If the win values and std deviation for all players are right then historical data will confirm it.
Guy
12/10/2010
Arturo: This is just backwards. Using games from the past few weeks to predict today’s game absolutely minimizes the amount of personnel variation. I literally can’t think of an analytic approach that would do less to produce the variation you need. And of course all the players are on the same team, so share the team defensive adjustment. It’s success in predicting performance one or two years in the future that will answer the important questions.
arturogalletti
12/10/2010
Guy,
This is not the only thing I’m looking at but game to game gives me a lot of data to look at. Injuries and roster shakeups are key for this (value allocation and what affects it). So if Carmelo gets hurt and is replaced, I can study what the predicted and actual effect was.
Predictive over time is something I feel good about at this point (i.e, I have something that does a fairly decent job it just needs improvement). I’m more concerned about factors that affect player performance (teammates for example and Homecourt) in the short term and how to account for those.
Guy
12/09/2010
Interesting. But it’s hard to evaluate 80% success. How often does the favorite win in the NBA? (Just picking the home team gets you to 60%.) So I think you have to compare it to other metrics to know if 80% is good, bad, or in between.

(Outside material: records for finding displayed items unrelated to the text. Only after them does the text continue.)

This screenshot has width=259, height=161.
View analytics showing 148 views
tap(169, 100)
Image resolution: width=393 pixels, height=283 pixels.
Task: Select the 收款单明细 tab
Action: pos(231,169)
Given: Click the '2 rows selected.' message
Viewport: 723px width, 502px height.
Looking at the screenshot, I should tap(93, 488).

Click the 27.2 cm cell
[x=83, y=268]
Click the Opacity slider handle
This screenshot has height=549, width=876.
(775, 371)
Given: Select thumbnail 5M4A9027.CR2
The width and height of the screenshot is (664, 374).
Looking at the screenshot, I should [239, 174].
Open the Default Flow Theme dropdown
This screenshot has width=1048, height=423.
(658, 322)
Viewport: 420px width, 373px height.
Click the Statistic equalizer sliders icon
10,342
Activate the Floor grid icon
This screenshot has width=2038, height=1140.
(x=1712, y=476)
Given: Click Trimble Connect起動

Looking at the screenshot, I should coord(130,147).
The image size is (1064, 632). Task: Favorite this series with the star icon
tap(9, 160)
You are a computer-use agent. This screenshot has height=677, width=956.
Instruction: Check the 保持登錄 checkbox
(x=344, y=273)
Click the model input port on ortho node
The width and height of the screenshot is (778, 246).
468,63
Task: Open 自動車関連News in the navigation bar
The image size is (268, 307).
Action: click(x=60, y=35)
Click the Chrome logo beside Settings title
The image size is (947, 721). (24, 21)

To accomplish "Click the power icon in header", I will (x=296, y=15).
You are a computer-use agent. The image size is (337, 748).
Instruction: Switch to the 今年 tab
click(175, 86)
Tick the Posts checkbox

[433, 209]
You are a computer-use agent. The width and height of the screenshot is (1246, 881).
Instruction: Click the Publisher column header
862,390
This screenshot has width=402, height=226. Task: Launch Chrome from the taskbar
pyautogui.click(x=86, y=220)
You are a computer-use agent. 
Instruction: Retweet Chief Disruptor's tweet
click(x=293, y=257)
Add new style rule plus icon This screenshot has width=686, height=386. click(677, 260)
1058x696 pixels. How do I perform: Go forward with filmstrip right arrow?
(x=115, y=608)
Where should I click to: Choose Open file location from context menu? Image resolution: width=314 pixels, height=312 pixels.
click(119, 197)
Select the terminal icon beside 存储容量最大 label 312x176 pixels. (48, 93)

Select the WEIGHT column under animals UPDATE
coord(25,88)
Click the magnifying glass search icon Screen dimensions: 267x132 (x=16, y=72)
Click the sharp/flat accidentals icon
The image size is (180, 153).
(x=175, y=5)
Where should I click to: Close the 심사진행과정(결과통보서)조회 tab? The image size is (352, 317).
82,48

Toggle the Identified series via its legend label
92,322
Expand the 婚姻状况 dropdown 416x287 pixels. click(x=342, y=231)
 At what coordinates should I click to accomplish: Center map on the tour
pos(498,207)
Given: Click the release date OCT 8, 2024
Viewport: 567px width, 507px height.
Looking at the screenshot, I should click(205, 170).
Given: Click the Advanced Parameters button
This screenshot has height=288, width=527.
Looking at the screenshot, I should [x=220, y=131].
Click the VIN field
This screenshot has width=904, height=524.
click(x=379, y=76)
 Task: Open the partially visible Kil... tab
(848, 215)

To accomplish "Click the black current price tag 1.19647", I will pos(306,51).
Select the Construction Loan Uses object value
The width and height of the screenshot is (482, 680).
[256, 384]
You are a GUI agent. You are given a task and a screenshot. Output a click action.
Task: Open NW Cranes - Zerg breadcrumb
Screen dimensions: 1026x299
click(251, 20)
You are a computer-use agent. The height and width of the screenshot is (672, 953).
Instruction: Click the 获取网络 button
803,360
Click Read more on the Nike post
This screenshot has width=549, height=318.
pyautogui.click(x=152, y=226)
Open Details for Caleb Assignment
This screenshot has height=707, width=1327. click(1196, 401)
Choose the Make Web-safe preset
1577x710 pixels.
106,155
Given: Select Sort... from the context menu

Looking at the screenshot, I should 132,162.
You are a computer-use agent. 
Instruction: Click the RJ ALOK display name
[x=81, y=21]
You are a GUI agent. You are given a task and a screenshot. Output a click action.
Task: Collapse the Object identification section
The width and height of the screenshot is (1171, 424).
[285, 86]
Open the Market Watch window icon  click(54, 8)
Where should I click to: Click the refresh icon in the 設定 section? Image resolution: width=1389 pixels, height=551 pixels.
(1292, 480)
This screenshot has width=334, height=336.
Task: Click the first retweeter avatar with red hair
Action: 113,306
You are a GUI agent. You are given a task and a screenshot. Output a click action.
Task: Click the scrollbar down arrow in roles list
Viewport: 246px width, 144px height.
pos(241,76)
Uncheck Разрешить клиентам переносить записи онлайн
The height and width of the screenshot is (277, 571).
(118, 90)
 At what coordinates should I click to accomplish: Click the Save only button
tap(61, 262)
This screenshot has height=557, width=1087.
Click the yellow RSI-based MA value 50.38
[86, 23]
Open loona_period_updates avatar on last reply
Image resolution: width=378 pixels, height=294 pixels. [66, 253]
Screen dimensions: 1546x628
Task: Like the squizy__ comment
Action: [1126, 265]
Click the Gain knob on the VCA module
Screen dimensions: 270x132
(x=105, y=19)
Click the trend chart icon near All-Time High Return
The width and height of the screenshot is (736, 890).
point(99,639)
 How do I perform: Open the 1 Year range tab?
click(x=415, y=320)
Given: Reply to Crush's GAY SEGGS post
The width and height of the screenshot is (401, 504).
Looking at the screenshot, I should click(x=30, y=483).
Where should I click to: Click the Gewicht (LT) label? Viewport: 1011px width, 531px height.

Predicting wins for teams with significant roster changes is also a good test. Intact teams will tend to perform the same, and so doesn’t necessarily tell us a lot about how well metrics are dividing up credit among players.
EvanZ
12/09/2010
What does the retrodiction get you?
Guy
12/10/2010
Predicting futue wins on teams with personnel changes will, I think, tell us how well metrics are measuring current player production. Obviously, players’ individual production will vary by season, but all metrics will face that same challenge. The metrics with the most “signal” (measure of player’s real productivity) should do the best predicting.
Evanz
12/10/2010
lol
Guy, my question was literal. I wanted to know what the result of his retrodiction was.
Guy
12/10/2010
Funny.
I do agree with bduran: there’s no point in predicting games based on last 10 games. The whole point of the exercise is to maximize the change in personnel, and Arturo’s method ensures almost no change. And we already know that team point differential (aka WP48) is good predictor of wins/losses.
EvanZ
12/10/2010
I think I didn’t fully understand what Arturo was saying. I thought his first statement was that he did retrodiction for a couple of seasons – i.e. predicting the next season with the previous season’s data. Apparently, that is not what he did. But those are the data we all want to see. Right?
Jon
12/09/2010
Arturo,
I’ve collected most of the predictions from the smackdown and they are almost all similarly bad (below the performance of last year’s records). There is one doing a bit better than the rest (RoBlog) but still well below Vegas, ESPN, Hollinger, and Simmons. Most of the WoW blogs tended to be higher on GS than others, higher on NJ than others, higher on Port than others, higher on Sac than others, etc.
EvanZ
12/09/2010
yeah, I reported similar findings a few days ago atmy blog.
Jon
12/09/2010
If it makes you feel better the one model/prediction set doing worse than everyone (even WoW) is Kevin Pelton’s model SCHOENE. It had Atlanta with a losing record, Boston near .500, Cleveland at .500, the Lakers at .550, and NJ better than Utah! I’m impressed that he actually published those results rather than just scrapping it on the spot.
arturogalletti
12/10/2010
Jon,
I have no problem with the fact that we may have not gotten it right the first time. There were a huge number of variables to consider. That said, I kinda want to hold my evaluation until the full year is in.
entityabyss
12/09/2010
Wait, I’m a little bothered. I took a long time to do what I wrote in my comment way above. So for Guy or anyone else, I did find out if rodman increased their rebounds by the amount WP would suggest. The answer is yes.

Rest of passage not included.